Even a fair part of our jurisprudence is influenced by economics as seen in the
legal reasoning of Richard Posner. Education, health care, energy, defense,
science, communications, and every other policy is essentially set by economic
ideas. Philosophers used to be let in on this action. John Dewey designing the
public education system in America is a classic example. And I think they did a
pretty good job. Better even, than the policy makers of today. But I digress.
The point is, despite the fact that
all serious study into the matter yields the unambiguous result that altruism
is real, most people either doubt that it exists, or expect that anytime they
bring it up, it will have to be defended from people who are sure it doesn’t. Our
modern public discourse is so heavily influenced by ideas of radical
individuality that we have largely forgotten how to reason about anything that
calls these ideas into question.[2]
That is my object. To come up with an
informal theory that explains altruism as a response to the commonly held
misconception that all freely made choices are motivated by self-interest. No one does anything if there isn’t
something in it for them. In other words, no one exchanges his or her labor
without being compensated.
To begin, I’ll need to bring up some
philosophy, just to justify calling this post philosophical. And since I have a
great deal to justify, I’ll start with Aristotle. Within the Nicomachean Ethics, Aristotle presents
theory of friendship. In it, he reveals that he is a misogynist snob who thinks
there are a select few men who can be friends, and a bunch of barbarous men who
can’t be, because they lack virtue. And women. Women are just irrational baby
machines who are lucky that men need them around. In other words, your typical
ancient Greek worldview. Aristotle claims that there are three types of
friendship: a complete type between men of virtue who can be of benefit to each
other, an incomplete type between a man of virtue and an inferior man, which is
of limited benefit, mostly to the inferior man, and which depends on open
recognition that one man is worthy while the other is almost worthless. And a
third, temporary friendship between men who lack virtue that happens in the
transient moment that they can be of use to each other. So, it really isn’t
three types at all. Just three circumstances in which the activity of
friendship is expressed. Clearly, Aristotle’s thinking is in line with modern
economics. Friendship is the market relationship between men when they make
exchanges. A very good teacher of mine compared Aristotle to The Godfather. Essentially, friends are men
of means who can become allies and build up their empires. You can see why
Aristotle is considered a conservative thinker.
But, despite all that, Aristotle
didn’t deny that sometimes, a strange thing happens, and we act like we are
friends to people for no reason at all. Sometimes even strangers. “Goodwill
would seem to be a feature of friendship, but still it is not friendship. For it arises even toward people we do not
know, and without their noticing it, whereas friendship does not.”[3]

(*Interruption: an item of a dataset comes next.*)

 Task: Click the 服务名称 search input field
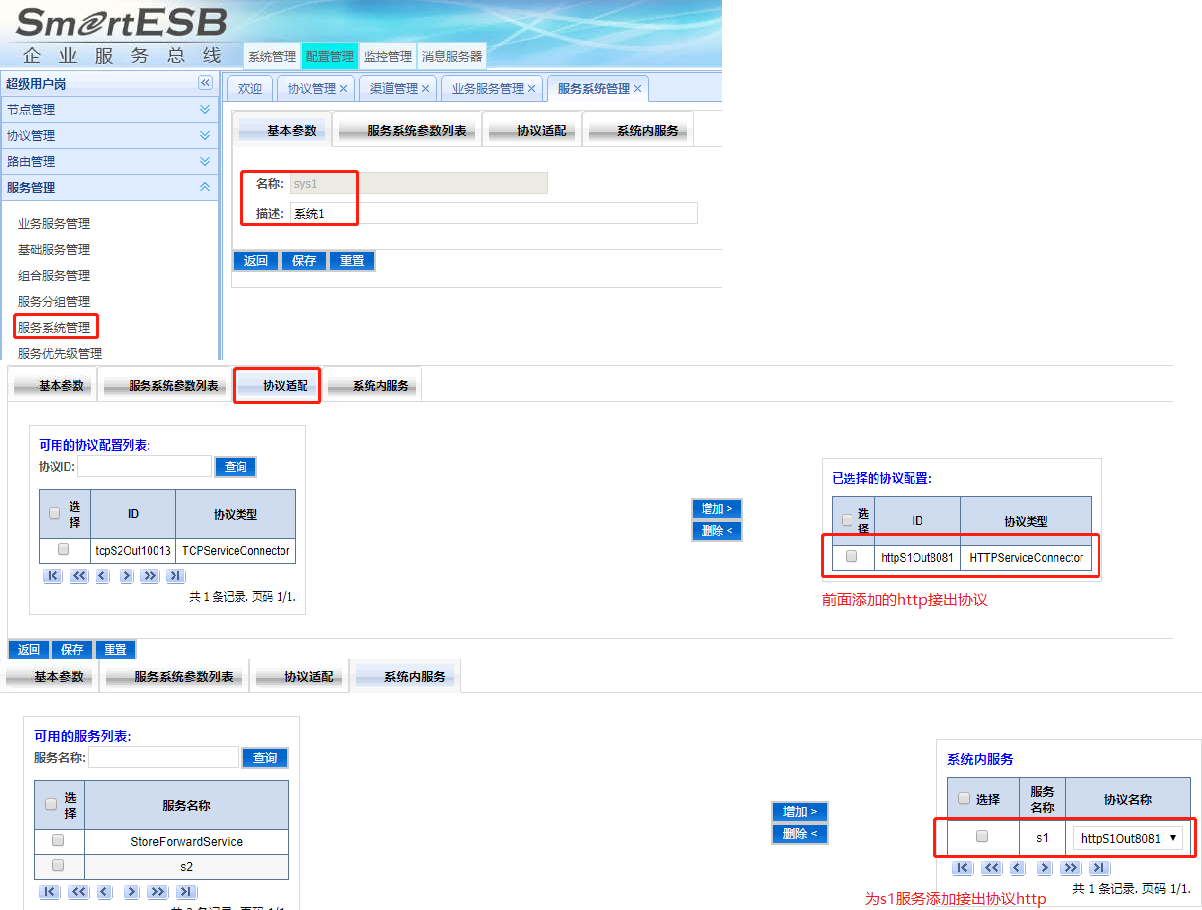tap(163, 758)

And what is goodwill? How does this relate to altruism? In this case, it will
be necessary to think of an altruistic act. For the purpose of examples I’ll
bring up later, we will use the act of giving money, to a beggar. Just to be
clear that this is the type of thing Aristotle meant, here is this: “…goodwill
can also arise in a moment, as it arises, for instance, [in a spectator] for
contestants. For [the spectator]
acquires goodwill for them, and wants what they want…”[4] A
more modern example would be weeping in a theatre for a character in a dramatic
movie, something that is hardly rational. The irrationality of wanting to feel
what such a character feels is the basis of Augustine’s critique of the theatre
in The Confessions. (While this is
undeniably pretentious, I love to bring up The
Confessions.) But, the important point here is that goodwill has to do with
wanting what someone else wants, and wanting it for them. So, wanting a beggar
to have money because he wants money fits the description.

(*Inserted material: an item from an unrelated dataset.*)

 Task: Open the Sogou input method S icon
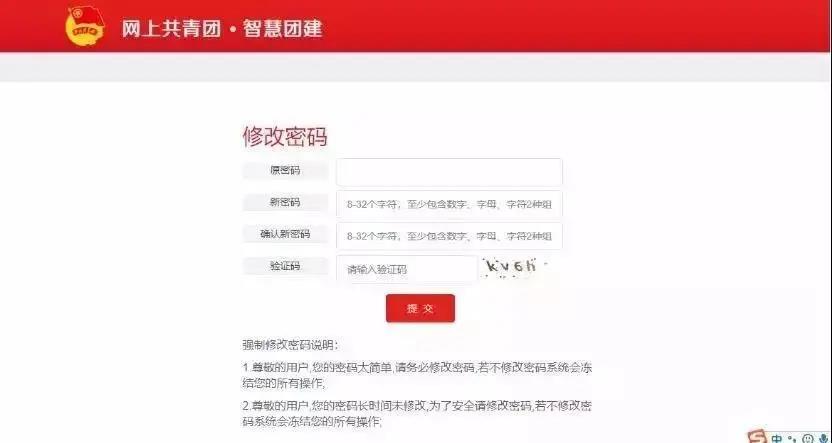757,436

To clarify my argument, I’ll make it
clear that no one who believes that people are absolutely selfish will be
convinced by my reasoning. The argument I am refuting, that doing something for
someone else is really selfish because it makes you happy, is not conclusive.
It presumes that: a) everytime anyone does something for someone else, the
object of the act was not indeed to help them at all, but to gain happiness,
and b) that happiness isn’t a reasonable secondary effect of altruism. If it is
shown that people can act for the benefit of others simply because they want to
help that person out, not really considering their own happiness, or if I can
show that being happy as the result of doing something good is a natural
consequence, then I will have successfully refuted the argument. In other
words, I am taking a negative position against the positive argument that
altruism is non-existent. The normal result is that egoists immediately shift
positions and argue that I have not positively argued altruism exists, in other
words, just because I have proved them wrong, I haven’t proved I am right.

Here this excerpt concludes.